Understanding Water and Water Bills

One of the secondary water clarifiers at the Shafdan water reclamation plant near Ashkelon, Israel.
One of the secondary water clarifiers at the Shafdan water reclamation plant near Ashkelon.

Our first water bill was a complete mystery. With the help of a dictionary, I managed to translate it, but knowing what the words meant didn’t help. On one page the amount we used was classified according to “Apartment” (16) and “Main” (305). Below that, it listed the sum of all the water we used in the two month billing period: 17.167. It was broken down as Private: 16 m3), Joint: 1.167 m3. I understood that “Apartment” equaled “Private,” but “Main” (305) certainly did not equal “Joint.” But at least now I knew what measurement I was dealing with–mare cubic meters.
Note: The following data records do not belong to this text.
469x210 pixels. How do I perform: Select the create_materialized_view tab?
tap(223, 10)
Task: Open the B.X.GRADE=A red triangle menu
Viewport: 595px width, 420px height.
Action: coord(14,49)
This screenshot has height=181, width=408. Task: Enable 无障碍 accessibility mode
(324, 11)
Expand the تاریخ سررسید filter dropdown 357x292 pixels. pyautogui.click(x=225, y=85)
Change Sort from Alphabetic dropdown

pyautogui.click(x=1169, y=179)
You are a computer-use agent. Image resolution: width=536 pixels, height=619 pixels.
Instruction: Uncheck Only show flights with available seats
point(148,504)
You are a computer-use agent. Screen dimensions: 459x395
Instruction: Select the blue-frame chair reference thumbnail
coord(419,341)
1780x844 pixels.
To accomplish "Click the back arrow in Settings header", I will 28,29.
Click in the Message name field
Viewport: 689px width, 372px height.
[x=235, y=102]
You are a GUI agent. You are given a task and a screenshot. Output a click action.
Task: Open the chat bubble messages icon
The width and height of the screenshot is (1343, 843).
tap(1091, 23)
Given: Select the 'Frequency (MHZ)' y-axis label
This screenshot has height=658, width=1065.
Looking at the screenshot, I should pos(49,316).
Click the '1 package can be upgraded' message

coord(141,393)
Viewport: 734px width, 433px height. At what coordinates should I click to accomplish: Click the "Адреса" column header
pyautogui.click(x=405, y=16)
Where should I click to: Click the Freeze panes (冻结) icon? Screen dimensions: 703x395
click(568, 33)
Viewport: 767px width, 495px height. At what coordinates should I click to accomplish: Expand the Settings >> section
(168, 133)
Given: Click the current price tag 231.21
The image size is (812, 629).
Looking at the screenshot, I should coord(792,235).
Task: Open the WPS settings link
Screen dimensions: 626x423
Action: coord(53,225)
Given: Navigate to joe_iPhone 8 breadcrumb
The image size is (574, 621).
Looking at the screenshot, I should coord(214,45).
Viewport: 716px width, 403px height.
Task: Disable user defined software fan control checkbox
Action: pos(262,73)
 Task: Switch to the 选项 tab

After a few questions, I learned that “Joint” was our share of water used for the grass & trees in the courtyard and washing the stairs and hallways.

But on the next page of the bill, I found a different story. Although the total amount we used was the same, it was divided differently. Price 1: 13.81, Price 2: 3.36. The only things I understood about the bill were that the tax was 17% and that I had to pay 147.15 NIS within three weeks.

I’m not the only new oleh (immigrant) to find my bill confusing. When my ulpan teacher asked the class if we would like her to explain our utility bills, everyone in the class said, “Yes!”

That’s when I found out that pricing is one part of the country’s program to manage the water supply.

We are a desert country. The lack of rain in the land of Israel is an ancient problem. The Bible describes it dozens of times. The book of Genesis describes how Abraham lived here only a short time before a drought caused him to move temporarily to Egypt. In Deuteronomy, God threatens to withhold rain as a punishment if the Israelites did not obey his laws. Elijah the prophet declared a drought in Kings I that lasted three years.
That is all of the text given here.